Simple Hard Drive Data Recovery

Background

After a recent brush with hard drive failure, I wanted to put together a HOWTO on how to mirror a hard drive, ignoring errors under Linux. It is critical to ensure that these commands are issued correctly, and that the right drive and device names are used. dd offers no prompting and confirmation - use with caution!

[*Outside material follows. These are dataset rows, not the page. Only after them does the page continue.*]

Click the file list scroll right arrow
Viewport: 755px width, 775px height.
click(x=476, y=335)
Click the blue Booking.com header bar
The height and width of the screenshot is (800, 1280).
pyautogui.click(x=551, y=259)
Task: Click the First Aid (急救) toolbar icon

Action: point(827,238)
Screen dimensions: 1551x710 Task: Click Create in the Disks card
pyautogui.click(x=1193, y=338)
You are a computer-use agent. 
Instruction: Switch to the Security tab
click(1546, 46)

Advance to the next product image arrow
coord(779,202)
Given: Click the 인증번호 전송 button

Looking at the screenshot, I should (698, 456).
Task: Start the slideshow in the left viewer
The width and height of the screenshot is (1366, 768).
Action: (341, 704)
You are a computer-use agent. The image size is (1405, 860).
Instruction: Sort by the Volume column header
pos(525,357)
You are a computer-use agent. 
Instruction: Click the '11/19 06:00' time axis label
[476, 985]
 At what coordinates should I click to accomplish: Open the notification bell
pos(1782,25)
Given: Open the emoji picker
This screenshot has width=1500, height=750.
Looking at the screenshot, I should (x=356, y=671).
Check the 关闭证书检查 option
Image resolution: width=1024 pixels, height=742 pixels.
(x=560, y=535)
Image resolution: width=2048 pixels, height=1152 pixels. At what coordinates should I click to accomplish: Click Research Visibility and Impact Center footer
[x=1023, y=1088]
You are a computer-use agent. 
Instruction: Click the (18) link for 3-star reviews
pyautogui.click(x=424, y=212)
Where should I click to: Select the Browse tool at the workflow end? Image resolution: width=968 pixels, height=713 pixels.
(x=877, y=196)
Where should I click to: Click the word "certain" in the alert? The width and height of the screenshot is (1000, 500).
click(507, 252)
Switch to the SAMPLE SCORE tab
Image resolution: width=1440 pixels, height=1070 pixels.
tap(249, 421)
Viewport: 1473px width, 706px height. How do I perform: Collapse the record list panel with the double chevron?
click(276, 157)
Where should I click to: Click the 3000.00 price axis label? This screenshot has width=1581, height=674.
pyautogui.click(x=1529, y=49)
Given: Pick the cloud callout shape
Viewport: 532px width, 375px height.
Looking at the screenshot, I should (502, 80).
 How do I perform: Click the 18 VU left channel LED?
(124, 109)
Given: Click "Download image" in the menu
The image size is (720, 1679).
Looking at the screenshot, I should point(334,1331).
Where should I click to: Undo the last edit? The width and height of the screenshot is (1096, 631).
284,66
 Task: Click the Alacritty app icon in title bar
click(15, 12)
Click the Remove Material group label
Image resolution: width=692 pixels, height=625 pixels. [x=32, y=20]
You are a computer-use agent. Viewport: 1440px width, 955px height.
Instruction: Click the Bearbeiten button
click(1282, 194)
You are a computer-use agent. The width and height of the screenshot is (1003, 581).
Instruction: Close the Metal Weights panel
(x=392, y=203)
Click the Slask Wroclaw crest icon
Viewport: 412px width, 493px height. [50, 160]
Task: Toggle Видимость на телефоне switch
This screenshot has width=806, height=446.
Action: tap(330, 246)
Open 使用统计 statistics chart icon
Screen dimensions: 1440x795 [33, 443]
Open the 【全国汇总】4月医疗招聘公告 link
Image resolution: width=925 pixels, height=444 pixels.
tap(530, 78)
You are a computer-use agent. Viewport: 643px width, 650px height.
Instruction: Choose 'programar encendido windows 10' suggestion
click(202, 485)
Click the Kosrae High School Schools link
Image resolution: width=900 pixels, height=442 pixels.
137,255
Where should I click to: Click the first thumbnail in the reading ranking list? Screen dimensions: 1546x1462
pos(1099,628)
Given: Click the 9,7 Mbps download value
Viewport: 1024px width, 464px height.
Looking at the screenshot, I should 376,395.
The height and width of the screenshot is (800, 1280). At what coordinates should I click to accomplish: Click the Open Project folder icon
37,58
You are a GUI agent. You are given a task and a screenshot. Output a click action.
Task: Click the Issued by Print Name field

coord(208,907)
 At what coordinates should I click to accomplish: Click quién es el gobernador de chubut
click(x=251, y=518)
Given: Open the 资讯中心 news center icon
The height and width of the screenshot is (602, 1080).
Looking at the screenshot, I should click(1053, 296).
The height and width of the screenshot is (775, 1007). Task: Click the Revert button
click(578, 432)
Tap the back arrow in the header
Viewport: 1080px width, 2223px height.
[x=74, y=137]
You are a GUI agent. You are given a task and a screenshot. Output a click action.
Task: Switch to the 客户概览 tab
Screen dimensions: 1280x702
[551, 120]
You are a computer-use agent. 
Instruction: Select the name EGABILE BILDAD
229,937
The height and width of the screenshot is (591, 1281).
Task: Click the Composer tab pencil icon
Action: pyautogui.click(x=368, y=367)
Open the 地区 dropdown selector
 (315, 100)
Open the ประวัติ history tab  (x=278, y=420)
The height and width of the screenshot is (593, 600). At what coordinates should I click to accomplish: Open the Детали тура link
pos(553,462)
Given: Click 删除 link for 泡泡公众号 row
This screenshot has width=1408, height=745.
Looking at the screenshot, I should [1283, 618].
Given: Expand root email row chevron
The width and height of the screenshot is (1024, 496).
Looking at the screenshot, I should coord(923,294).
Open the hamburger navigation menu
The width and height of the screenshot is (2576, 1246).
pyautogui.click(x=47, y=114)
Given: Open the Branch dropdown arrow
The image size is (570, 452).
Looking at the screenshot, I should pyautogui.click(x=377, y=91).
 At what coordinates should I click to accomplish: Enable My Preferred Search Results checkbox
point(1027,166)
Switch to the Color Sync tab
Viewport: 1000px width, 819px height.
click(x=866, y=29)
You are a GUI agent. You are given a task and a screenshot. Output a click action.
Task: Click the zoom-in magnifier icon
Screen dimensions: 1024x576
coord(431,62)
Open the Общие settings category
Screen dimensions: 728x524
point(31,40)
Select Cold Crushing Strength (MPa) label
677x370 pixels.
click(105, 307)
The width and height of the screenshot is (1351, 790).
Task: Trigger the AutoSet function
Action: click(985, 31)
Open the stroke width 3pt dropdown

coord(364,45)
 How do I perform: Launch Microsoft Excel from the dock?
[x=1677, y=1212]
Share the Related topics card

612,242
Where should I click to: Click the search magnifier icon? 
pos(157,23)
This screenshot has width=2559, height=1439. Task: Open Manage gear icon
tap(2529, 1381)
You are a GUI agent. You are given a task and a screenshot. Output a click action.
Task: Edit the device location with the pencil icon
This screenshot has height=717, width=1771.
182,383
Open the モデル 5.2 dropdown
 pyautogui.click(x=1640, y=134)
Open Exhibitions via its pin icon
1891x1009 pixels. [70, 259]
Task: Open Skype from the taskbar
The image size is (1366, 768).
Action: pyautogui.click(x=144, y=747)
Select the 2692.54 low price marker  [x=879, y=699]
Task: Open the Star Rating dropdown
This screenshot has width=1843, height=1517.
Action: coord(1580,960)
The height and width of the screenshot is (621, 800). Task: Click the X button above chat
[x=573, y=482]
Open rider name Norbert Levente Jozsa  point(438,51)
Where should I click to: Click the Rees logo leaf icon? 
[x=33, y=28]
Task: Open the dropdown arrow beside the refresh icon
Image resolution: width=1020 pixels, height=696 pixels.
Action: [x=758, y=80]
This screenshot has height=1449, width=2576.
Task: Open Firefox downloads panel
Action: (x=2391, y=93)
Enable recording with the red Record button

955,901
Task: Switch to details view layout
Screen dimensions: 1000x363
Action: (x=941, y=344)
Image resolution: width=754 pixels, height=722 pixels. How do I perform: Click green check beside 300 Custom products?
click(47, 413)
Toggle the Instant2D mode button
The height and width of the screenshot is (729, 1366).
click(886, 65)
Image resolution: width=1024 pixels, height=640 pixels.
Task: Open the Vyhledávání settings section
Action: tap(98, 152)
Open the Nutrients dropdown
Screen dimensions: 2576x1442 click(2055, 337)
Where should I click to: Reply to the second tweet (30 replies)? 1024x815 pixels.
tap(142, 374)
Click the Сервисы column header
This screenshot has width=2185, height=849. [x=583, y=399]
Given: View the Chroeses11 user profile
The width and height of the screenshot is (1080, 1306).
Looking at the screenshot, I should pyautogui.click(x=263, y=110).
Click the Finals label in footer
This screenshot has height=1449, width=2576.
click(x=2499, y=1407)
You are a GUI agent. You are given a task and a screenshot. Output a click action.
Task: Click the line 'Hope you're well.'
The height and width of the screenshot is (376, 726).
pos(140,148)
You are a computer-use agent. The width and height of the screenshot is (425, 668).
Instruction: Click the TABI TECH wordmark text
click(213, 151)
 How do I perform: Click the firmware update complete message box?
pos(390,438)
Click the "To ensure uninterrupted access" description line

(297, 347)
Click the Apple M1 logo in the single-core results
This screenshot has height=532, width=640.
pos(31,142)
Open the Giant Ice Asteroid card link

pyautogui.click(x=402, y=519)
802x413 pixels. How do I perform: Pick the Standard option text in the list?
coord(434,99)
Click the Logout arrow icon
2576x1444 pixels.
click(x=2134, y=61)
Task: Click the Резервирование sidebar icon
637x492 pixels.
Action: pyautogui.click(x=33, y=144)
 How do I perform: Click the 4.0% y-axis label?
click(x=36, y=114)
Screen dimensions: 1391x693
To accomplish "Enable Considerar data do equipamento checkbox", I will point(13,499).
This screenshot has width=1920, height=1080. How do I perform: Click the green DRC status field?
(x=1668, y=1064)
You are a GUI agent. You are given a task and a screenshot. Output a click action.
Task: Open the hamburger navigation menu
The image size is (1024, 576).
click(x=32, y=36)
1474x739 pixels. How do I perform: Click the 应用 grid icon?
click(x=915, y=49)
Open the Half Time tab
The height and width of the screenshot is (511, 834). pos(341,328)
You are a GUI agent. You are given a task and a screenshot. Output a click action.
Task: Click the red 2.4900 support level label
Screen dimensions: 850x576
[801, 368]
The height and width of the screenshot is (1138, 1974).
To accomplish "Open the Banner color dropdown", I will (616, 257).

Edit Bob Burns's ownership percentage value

Hard disk data recovery in the case of broken sectors is usually not too complicated.

Mirroring

Firstly, we need to determine the optimal I/O size to maximize our read and write speed:

fdisk -l /dev/sda|grep "I/O size"

In my case, the result shows 512 bytes. Next, assuming that our failed drive is /dev/sdb and our new drive is /dev/sdc we'll start the mirror as follows:

dd if=/dev/sdb of=/dev/sdc conv=sync,noerror bs=512

The noerror flag is passed to instruct dd not to quit on read errors

Progress Check

dd will print out a status check on receiving the USR1 signal. In a separate terminal, issue:

kill -USR1 $(pidof dd)

Resuming

Often, after a run of bad sectors, dd's transfer speed will drop and remain throttled. To mitigate this, first stop the transfer with Ctrl-C allowing dd to print out it's current progress:

6002656+0 records in
6002656+0 records out
3073359872 bytes (3.1 GB) copied

Now ensure all data is flushed:

sync

Once done, remove and reattach the drive, before continuing from where dd last left off:

dd if=/dev/sdb of=/dev/sdc bs=512 conv=sync,noerror seek=6002656 skip=6002656

Once complete, you'll want to scan the filesystem(s) of the new drive to detect and repair any file system errors and corruption.